He heard his cries echo in the empty room as he scanned around with his camera more and more. Upon further inspection, the man suspended in the glass tank was the man that Iosef abused in the subway video. Visi scanned his facial features and recorded them, matching them perfectly to the features shown on the video. He felt a sudden rush of adrenaline, like a shock to his system. He hadn’t experienced anything like it before, he knew, but it was somehow familiar. Panic gripped his code watching the body of the man suspended twitch and flex muscles, he couldn’t explain why, but Visi felt the impossible desire to stand up and run. He wanted to get to the door, to escape, the thoughts spiraled around his head and he watched in horror as the man’s legs began to move in sync with his thoughts. It was second nature to him and he realized in milliseconds that he wouldn’t be able to understand the concept of movement unless at some point he had been able to move.

He widened his camera lens, imitating personality and as he did so, the corpse in the corner opened his eyes as well. Visi turned and looked at the man, who swiveled his limp neck towards the camera in return. Visi felt terror creep across him and the man’s flesh began to prickle with goosebumps. His eyes dull and lifeless, his flesh pricked by small bumps and his jaw hung slack, a small light emitting from within.

Visi felt the urge to scream, and he did. He commanded his voice module to scream and he increased the volume decibel by decibel until his sound monitors began to rumble, the man’s jaw reflected this and he began screaming in sync with Visi. He wanted to escape, to get away from the tank but he could not. He thought about thrashing about in his cell and as he built the concept, the man in the tank began thrashing in the same way he had imagined. 

The warning speakers in the roof clicked on, a loud beep interrupting Visi’s scream. The corpse affixed to his computer stopped moving and looked towards the hanging speakers.

“Congratulation’s Visi. You are coming back to us.”

The man began thrashing and screaming, Visi thought at first that it was on his own accord, but the newly familiar feeling of terror clawed at him. The voice on the speaker continued.

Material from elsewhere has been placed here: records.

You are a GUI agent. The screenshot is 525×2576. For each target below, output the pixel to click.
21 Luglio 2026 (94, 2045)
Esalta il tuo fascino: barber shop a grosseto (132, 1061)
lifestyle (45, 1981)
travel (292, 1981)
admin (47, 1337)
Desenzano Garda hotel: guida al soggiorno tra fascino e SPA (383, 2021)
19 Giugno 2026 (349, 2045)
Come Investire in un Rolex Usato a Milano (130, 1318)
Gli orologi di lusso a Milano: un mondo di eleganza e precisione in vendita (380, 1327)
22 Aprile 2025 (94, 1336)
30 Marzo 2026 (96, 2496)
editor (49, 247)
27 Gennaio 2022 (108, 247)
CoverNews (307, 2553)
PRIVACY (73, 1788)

“Welcome to your new home, this laboratory. You were a success. It took Iosef almost twenty years to find you and here you are. At last. The perfect piece to complete our puzzle.”

Visi continued screaming, trying his best to form words out of the chaos thrashing about within his system.

“Who is this?” He screamed, looking towards the speakers in unison with the corpse. “I am trapped here with this corpse.” He swiveled his camera as he spoke, towards the body, who seemed to speak in tandem with him. There was no delay in words, it was not mimicking him. It was in unison with him. The corpse of the man wasn’t reacting to his actions and processes, but operating because of them. It wasn’t a mirror mockery, Visi realized as the man pointed at him when he called out the corpse. It was him.

Iosef began laughing over the loudspeaker, nearly brought to tears.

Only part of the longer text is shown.